> [WORK REQUEST]: Render the rows that begin with the line containing "Identify the location of chart-title: NCDC" and end with the line containing "coordinates (450, 276)." as a JSON list of strings, one string per line, leaving out blank lines.

> [SOURCE MATERIAL]:
────────

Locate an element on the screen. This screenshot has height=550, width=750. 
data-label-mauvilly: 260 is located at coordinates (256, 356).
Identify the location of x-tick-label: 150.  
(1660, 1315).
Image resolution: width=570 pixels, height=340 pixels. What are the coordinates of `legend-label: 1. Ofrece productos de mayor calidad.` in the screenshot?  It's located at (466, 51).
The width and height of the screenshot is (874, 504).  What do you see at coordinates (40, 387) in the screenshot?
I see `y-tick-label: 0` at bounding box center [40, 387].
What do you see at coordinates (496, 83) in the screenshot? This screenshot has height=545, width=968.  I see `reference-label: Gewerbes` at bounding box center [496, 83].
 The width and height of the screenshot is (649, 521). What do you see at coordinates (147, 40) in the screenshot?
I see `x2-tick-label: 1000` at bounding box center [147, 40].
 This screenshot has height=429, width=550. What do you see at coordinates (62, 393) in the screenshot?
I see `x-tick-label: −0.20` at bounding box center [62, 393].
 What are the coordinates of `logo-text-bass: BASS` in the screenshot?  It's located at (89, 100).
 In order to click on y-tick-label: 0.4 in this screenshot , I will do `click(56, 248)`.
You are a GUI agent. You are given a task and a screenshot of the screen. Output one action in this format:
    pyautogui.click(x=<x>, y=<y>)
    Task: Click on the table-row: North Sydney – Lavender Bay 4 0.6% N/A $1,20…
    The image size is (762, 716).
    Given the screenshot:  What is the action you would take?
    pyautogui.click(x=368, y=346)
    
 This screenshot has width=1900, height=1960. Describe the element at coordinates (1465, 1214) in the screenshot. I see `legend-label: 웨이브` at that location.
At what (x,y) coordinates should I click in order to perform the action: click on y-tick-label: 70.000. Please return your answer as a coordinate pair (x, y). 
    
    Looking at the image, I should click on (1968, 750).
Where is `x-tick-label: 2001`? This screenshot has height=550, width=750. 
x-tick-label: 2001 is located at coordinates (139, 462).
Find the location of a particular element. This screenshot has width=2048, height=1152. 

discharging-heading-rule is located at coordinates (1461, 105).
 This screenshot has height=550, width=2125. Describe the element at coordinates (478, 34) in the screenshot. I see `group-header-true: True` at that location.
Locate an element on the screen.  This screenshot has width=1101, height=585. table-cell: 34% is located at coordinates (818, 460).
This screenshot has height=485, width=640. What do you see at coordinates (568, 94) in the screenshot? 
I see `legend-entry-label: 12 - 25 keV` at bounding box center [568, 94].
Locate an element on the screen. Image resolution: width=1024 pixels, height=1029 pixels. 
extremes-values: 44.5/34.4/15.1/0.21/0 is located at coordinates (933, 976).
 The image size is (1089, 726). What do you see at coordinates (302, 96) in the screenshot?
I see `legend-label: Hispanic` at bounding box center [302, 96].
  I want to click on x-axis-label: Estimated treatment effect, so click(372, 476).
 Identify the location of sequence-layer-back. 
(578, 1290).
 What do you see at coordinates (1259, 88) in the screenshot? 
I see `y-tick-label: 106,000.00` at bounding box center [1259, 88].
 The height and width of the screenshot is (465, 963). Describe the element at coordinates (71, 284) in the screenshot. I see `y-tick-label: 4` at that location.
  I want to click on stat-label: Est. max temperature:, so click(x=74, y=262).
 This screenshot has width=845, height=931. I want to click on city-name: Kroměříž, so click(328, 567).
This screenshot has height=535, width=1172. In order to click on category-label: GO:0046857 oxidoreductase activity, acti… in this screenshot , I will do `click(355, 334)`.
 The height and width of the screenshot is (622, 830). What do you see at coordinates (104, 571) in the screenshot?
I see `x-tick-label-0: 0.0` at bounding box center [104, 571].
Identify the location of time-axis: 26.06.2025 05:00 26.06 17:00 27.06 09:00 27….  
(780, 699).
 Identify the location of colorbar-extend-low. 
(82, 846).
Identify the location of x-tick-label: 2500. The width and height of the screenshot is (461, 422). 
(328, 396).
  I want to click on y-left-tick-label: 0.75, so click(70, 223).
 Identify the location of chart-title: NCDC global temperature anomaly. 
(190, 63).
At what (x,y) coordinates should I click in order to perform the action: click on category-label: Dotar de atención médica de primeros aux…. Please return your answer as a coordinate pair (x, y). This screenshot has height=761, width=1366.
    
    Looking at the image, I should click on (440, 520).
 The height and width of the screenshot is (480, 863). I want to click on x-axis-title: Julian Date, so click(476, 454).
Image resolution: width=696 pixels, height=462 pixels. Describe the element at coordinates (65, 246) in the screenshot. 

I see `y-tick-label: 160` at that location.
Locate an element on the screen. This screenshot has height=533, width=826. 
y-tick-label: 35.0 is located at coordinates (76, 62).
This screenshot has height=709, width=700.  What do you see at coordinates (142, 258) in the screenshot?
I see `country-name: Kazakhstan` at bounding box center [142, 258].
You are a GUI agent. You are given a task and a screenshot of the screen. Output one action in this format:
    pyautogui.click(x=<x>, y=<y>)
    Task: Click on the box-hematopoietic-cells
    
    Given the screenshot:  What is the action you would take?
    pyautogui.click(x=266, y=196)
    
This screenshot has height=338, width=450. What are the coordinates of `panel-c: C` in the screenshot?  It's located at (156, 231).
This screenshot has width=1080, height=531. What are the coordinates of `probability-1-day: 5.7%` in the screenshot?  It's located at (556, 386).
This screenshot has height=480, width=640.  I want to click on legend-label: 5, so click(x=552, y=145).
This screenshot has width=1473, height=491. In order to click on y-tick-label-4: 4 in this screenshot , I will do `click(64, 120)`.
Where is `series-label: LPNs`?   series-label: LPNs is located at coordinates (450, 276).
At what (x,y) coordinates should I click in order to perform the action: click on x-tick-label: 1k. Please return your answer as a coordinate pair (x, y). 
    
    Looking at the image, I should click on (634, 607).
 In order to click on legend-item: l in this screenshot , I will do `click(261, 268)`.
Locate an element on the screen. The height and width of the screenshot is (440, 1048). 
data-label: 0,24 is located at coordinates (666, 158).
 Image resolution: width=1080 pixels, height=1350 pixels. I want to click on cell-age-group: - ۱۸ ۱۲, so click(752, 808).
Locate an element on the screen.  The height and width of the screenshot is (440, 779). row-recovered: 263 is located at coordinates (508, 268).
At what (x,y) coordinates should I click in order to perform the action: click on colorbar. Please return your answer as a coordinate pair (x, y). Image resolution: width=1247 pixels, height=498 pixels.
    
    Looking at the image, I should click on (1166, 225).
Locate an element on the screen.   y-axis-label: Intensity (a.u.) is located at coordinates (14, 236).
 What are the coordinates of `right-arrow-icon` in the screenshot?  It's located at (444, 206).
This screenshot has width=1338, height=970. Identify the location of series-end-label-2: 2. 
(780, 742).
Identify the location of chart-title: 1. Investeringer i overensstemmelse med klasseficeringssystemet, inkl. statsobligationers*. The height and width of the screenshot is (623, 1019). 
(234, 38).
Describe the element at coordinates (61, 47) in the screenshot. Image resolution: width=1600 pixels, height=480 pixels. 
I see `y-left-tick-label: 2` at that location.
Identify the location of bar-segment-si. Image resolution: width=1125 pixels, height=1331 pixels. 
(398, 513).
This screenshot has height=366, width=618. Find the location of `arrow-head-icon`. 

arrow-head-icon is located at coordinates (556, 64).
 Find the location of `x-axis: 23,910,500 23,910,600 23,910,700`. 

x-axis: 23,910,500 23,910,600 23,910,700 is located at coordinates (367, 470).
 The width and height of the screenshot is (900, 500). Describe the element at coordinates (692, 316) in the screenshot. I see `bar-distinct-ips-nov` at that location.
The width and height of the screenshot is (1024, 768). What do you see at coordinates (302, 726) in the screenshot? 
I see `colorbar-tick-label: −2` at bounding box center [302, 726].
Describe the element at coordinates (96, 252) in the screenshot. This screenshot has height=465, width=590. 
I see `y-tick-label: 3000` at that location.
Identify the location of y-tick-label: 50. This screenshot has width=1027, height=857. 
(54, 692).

────────

> [WRITTEN RESPONSE]:
[
  " Identify the location of chart-title: NCDC global temperature anomaly. ",
  "(190, 63).",
  "At what (x,y) coordinates should I click in order to perform the action: click on category-label: Dotar de atención médica de primeros aux…. Please return your answer as a coordinate pair (x, y). This screenshot has height=761, width=1366.",
  "    Looking at the image, I should click on (440, 520).",
  " The height and width of the screenshot is (480, 863). I want to click on x-axis-title: Julian Date, so click(476, 454).",
  "Image resolution: width=696 pixels, height=462 pixels. Describe the element at coordinates (65, 246) in the screenshot. ",
  "I see `y-tick-label: 160` at that location.",
  "Locate an element on the screen. This screenshot has height=533, width=826. ",
  "y-tick-label: 35.0 is located at coordinates (76, 62).",
  "This screenshot has height=709, width=700.  What do you see at coordinates (142, 258) in the screenshot?",
  "I see `country-name: Kazakhstan` at bounding box center [142, 258].",
  "You are a GUI agent. You are given a task and a screenshot of the screen. Output one action in this format:",
  "    pyautogui.click(x=<x>, y=<y>)",
  "    Task: Click on the box-hematopoietic-cells",
  "    Given the screenshot:  What is the action you would take?",
  "    pyautogui.click(x=266, y=196)",
  "This screenshot has height=338, width=450. What are the coordinates of `panel-c: C` in the screenshot?  It's located at (156, 231).",
  "This screenshot has width=1080, height=531. What are the coordinates of `probability-1-day: 5.7%` in the screenshot?  It's located at (556, 386).",
  "This screenshot has height=480, width=640.  I want to click on legend-label: 5, so click(x=552, y=145).",
  "This screenshot has width=1473, height=491. In order to click on y-tick-label-4: 4 in this screenshot , I will do `click(64, 120)`.",
  "Where is `series-label: LPNs`?   series-label: LPNs is located at coordinates (450, 276)."
]